Swimming In Debt, AIG Gets Lifeline

American International Group logo AP

American International Group Inc. will be allowed to use $20 billion of assets held by its subsidiaries to provide cash needed for the troubled insurer to stay in business, New York Gov. David Paterson said Monday.

The move comes as AIG continues to review its operations and discuss possible options with outside parties, reportedly including Warren Buffett's Berkshire Hathaway Inc., to improve its business amid concern the world's largest insurer could need up to $40 billion to shore up its balance sheet.

Paterson asked New York state insurance regulators to essentially allow AIG to provide a bridge loan to itself. The governor has also asked the head of New York's insurance department to talk with Federal regulators about providing an additional bridge loan to AIG.

"AIG still remains financially sound," Paterson said.

The move will allow AIG to use those assets as collateral to borrow cash to fund its day-to-day operations, Paterson explained.

AIG has been battered over the past year by billions of dollars of losses tied to deterioration in the mortgage and credit markets.

Shares of AIG - once the world's most valuable insurer by market value - fell $5.52, or 45 percent, to $6.62 in afternoon trading.
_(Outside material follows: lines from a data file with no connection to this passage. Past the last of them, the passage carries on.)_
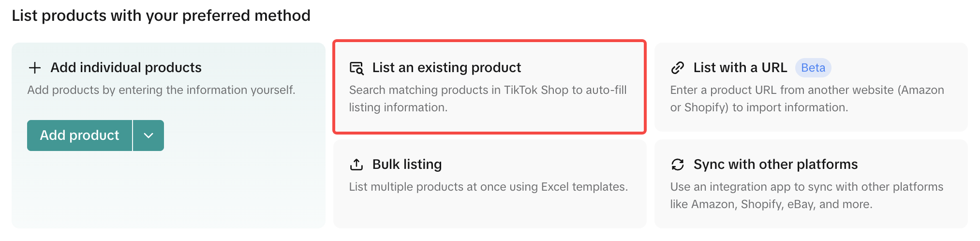
Task: Open 'Sync with other platforms' option
Action: tap(775, 165)
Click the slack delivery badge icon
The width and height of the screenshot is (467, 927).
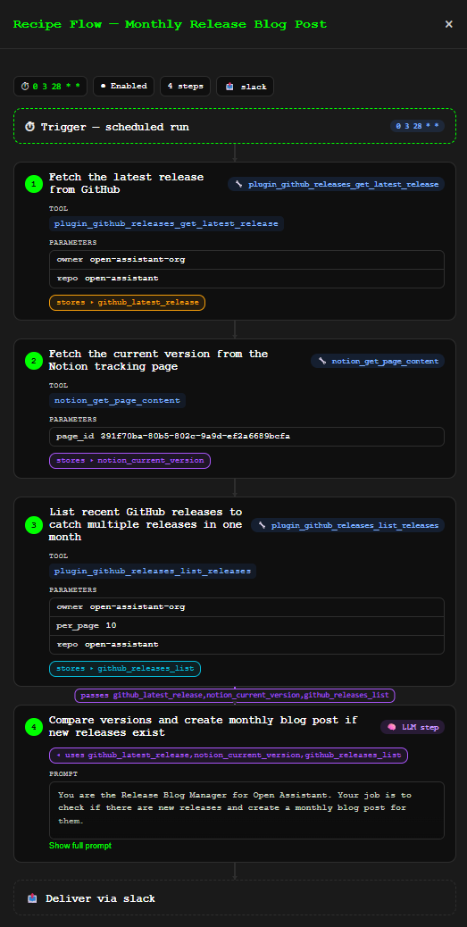(229, 87)
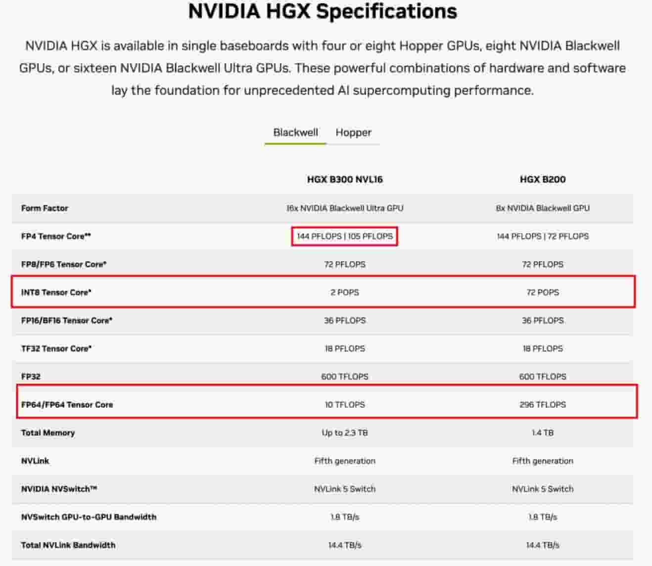This screenshot has width=652, height=566.
Task: Click the 1.4 TB Total Memory value
Action: click(x=543, y=433)
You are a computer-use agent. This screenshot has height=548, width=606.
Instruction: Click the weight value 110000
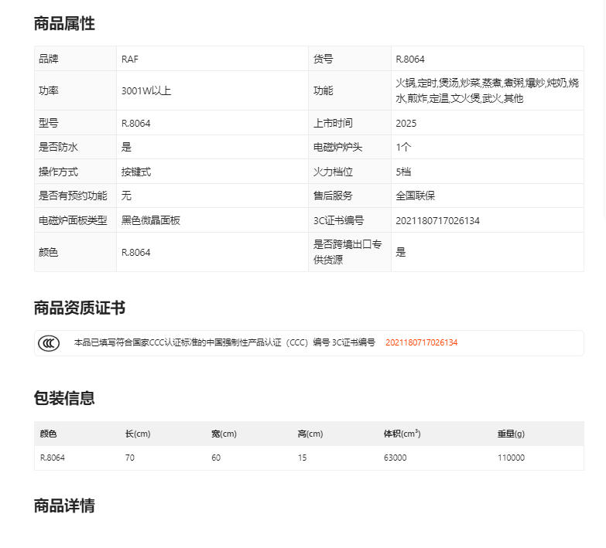pyautogui.click(x=511, y=458)
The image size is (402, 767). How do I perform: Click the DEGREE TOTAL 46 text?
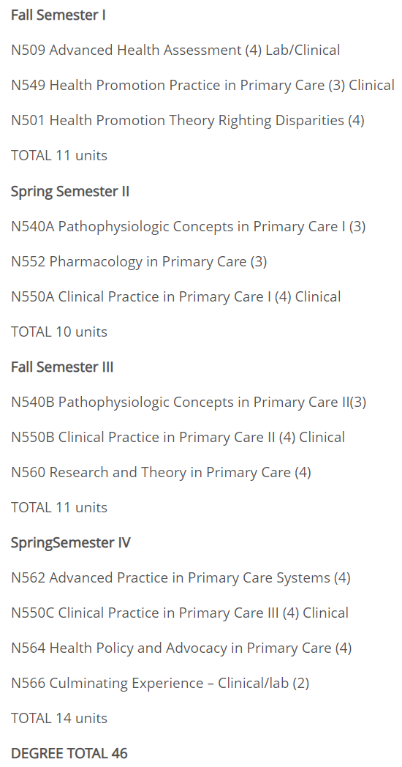click(69, 753)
They had been down as much as 63 percent to $3.50 before Paterson's comments.

According to news reports, New York-based AIG was seeking $40 billion in emergency funds - possibly from the Federal Reserve - to help the insurer avoid a credit rating downgrade, which would make it more expensive for AIG to raise money. AIG has already raised $20 billion in new capital this year.

Also, the insurer was said to be in "rescue" talks with Buffett.

Berkshire Hathaway spokeswoman Jackie Wilson said Buffett was not available Monday to comment on the AIG-rescue reports. Typically, Berkshire does not comment on any deals before they are completed.

For the three quarters ended in June, AIG lost about $25 billion in the value of credit default swaps - or default protection for bondholders - and about $15 billion on other investments, such as mortgage-backed securities, which are bonds backed by a pool of mortgages.

Those losses over the past year have come amid a sharp increase in defaults among mortgages. As mortgages have increasingly defaulted, investors have worried bonds backed by the troubled loans would also default, driving their prices down. That has forced companies like AIG to slash their value to comply with accounting standards.

As of Friday's close, AIG had a market capitalization of $32.99 billion. AIG generated $33.96 billion in revenue during the first half of 2008, 45 percent less than the $61.8 billion generated during the first half of 2007 - just before the downturn in the credit markets.

AIG's aircraft-leasing arm, International Lease Finance Corp., posted record results in the second quarter. As recently as June, AIG considered shedding ILFC, a company founded in 1973 that has a fleet of more than 900 airplanes valued at more than $50 billion. But newly appointed Willumstad said after reviewing ILFC's business, "ILFC should be a part of the AIG portfolio." ILFC primarily leases aircraft from Boeing and Airbus to major airlines and had net income of more than $200 million in the second quarter.